The Laphroaig Eighteen Year Old
(about £70, 48%), which unlike the Ten is not chill filtered, was
until tonight my favourite Laphroaig. The extra ageing adds a depth
of fruity and perfumed wood character, and a superb creamy texture.
The finish is deeply earthy. John Campbell describes the Eighteen as
a “Dry-Sweet” whisky.
Laphroaig Triple Wood
(about £45, 48%) was introduced in 2010 (to travel retail, but now
generally available). The maturation process is initially the same as
for the Quarter Cask, and the whisky is then put to first fill
Oloroso sherry hogsheads for two more years.
It's a spicy whisky,
with notes of red fruits, and the smokiness seems to have gained a
caramel / butterscotch / crème brûlée note. Still very
smoky-peaty-medicinal, of course. The first of tonight's drams to
seem at all hot, and rather drier in the finish than the previous whiskies.
We were then given the
first public tasting of the Laphroaig Cairdeas 2013
. Initially the whisky followed the same path as the standard Ten Year Old, ageing in first fill ex-Bourbon, but after eight years it was transferred to 68 first fill Port pipes for 14 months.
The nose is markedly
sweeter than the Ten, and milky. There's a lovely strawberry /
raspberry fruitiness. The peat seems a little ashy to me, contrasting with the more earthy flavours of tonight's other Laphroaigs. On the palate it's all red
fruits, fusty wood, ashy-salty-woody, and earthy peat. There's a
sweet cream texture. Delicious, and a great price for a limited
edition cask strength whisky (51.3%, about £47)
The last dram was a
rare cask sample. John Campbell thinks that no one else in the
Scotch whisky industry is using puncheons (a larger barrel-size, which is sometimes only half charred). These barrels were
virgin European oak made for Laphroaig, although that must have been
a fair while ago, since the dram we tasted is both twenty four years
old and refill cask.
As you would expect in a twenty-four year old whisky there is
indeed a ton of woody character, but there are also attractive floral notes of hyacinth or violet, and the whisky is still very bright and fresh. On the palate is has a
meaty note which wasn't in the younger whiskies. There is still
plenty of peat, fruit, and cereal. The finish is bitter burnt.
We finished the tasting
with an old Ten Year old Laphroaig (probably bottled in the 1990s,
pre-Royal Warrant, and 43%ABV). Apart from what I took to be a couple
of signs of bottle ageing (a cabbage-y note, and a much softer mouth
feel), the main difference compared with today's Ten Year Old seems
to be that the smokiness is a little less earthy, a little more
charred wood. A tribute to the consistency of Laphroaig?

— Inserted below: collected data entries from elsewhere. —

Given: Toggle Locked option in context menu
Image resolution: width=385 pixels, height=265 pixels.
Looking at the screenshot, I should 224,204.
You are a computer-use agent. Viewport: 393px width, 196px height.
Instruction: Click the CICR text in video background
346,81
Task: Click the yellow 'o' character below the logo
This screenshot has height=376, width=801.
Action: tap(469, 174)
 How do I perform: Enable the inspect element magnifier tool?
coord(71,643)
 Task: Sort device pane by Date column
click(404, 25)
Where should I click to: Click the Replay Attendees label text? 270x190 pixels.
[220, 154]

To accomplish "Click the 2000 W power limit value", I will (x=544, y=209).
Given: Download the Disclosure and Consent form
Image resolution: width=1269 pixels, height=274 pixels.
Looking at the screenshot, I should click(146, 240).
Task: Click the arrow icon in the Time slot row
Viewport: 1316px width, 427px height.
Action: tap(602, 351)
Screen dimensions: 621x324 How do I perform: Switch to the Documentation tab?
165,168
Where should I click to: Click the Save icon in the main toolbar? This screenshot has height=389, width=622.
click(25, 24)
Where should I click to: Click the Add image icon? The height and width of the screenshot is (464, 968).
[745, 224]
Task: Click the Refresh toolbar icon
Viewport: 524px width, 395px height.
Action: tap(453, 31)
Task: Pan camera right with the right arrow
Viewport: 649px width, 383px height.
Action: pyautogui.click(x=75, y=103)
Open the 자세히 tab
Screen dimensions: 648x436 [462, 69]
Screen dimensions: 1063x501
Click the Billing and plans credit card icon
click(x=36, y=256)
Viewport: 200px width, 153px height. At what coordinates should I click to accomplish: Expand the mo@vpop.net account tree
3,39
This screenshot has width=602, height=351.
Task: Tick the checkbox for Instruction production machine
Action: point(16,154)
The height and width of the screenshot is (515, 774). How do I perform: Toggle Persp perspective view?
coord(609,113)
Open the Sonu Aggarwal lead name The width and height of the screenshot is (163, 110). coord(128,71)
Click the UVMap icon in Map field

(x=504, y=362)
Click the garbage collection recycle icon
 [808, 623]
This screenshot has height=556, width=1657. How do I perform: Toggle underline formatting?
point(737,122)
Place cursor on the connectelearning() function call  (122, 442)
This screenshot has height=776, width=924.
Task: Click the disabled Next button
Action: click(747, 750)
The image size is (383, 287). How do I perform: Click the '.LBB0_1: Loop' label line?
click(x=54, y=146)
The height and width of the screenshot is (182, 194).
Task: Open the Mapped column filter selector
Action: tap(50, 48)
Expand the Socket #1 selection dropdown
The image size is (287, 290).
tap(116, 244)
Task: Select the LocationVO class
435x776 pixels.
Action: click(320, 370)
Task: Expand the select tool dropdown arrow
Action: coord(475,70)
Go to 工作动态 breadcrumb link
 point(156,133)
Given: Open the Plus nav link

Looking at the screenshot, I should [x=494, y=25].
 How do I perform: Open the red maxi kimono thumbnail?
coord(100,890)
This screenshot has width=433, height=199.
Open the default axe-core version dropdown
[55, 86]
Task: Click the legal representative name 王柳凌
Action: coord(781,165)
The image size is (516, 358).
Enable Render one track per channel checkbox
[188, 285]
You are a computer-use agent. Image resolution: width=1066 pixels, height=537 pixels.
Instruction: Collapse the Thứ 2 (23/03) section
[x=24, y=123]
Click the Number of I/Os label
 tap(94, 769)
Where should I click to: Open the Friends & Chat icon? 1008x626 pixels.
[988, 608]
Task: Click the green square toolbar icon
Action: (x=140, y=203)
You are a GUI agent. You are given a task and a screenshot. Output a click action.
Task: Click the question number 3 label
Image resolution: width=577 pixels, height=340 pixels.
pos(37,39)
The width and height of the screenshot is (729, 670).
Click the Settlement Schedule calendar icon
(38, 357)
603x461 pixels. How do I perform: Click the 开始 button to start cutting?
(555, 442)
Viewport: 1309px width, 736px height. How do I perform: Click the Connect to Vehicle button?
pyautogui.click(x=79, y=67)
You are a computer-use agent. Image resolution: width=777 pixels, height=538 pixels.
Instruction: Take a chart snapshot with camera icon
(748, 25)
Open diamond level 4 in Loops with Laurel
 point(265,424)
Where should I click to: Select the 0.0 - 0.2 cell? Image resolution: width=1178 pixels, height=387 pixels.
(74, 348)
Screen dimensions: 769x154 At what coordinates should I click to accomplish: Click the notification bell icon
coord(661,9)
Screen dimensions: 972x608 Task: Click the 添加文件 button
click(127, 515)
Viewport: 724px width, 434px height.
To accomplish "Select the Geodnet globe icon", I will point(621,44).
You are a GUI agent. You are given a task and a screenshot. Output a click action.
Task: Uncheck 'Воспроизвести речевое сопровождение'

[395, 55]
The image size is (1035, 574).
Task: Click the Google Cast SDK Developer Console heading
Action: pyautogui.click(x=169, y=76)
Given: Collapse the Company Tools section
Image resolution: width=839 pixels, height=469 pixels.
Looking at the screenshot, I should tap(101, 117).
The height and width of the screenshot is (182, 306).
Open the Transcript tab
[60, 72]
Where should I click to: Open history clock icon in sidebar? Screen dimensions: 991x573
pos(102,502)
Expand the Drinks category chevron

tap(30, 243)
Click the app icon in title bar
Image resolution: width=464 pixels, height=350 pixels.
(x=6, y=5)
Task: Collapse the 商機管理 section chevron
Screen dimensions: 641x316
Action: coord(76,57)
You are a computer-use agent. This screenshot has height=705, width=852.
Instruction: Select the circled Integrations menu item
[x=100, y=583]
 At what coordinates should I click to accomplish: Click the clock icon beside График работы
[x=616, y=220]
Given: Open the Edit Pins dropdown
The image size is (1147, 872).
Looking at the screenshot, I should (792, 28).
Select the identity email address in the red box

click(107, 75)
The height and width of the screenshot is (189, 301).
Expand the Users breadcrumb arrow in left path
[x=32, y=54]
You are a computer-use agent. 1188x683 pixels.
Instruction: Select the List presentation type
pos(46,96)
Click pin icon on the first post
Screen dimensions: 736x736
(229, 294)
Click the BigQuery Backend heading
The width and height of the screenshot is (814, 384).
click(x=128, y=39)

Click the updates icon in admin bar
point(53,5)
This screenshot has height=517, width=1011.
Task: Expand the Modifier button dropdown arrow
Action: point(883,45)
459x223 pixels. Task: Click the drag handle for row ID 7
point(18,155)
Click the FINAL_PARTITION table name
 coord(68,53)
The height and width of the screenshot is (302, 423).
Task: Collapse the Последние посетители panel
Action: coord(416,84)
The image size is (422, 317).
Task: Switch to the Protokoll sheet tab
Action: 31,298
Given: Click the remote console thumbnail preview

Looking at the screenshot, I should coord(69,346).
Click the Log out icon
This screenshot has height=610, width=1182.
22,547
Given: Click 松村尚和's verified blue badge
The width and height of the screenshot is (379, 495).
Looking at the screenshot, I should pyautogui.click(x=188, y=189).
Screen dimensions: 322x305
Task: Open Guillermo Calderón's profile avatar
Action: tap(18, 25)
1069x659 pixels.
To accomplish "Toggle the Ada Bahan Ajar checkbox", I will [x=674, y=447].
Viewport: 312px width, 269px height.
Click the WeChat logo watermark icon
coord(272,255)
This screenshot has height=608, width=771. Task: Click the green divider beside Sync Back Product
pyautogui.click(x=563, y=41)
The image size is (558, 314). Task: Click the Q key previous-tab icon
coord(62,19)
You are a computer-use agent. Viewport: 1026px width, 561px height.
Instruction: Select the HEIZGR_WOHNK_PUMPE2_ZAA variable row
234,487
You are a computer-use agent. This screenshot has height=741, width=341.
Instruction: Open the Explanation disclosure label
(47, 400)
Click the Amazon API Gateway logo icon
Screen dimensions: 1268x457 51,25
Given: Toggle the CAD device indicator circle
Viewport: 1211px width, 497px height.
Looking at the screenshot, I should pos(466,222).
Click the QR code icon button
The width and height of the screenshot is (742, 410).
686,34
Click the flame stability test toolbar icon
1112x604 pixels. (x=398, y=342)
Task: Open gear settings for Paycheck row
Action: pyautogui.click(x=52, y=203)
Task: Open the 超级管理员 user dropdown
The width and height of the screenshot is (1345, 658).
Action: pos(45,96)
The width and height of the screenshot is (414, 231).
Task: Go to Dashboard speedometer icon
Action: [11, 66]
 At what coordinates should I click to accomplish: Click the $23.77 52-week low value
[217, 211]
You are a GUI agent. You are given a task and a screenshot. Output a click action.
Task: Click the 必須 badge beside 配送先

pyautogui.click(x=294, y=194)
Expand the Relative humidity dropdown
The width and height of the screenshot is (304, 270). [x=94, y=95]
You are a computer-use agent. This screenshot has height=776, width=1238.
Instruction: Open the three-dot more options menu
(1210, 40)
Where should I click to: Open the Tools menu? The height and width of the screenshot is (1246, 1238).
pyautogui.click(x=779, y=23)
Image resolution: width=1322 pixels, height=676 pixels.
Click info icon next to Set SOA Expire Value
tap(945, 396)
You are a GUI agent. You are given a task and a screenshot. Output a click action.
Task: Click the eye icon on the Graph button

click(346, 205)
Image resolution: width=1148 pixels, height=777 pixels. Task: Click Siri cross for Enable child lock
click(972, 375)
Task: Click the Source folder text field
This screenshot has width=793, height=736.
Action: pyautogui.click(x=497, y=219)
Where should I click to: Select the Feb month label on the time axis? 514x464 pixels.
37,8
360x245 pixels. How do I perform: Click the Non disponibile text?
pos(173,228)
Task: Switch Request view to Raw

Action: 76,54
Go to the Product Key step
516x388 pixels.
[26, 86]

In another millennium I used to be a Laphroaig bore, finding other whiskies to be lacking in flavour. Whilst I certainly wouldn't go back to that position, I do think the Cairdeas 2013 is an outstanding dram. If you are on Islay this week or next for the Fèis Ìle
, it's the bottle to buy. The rest of us will get a chance when it is offered to the Friends of Laphroaig in June.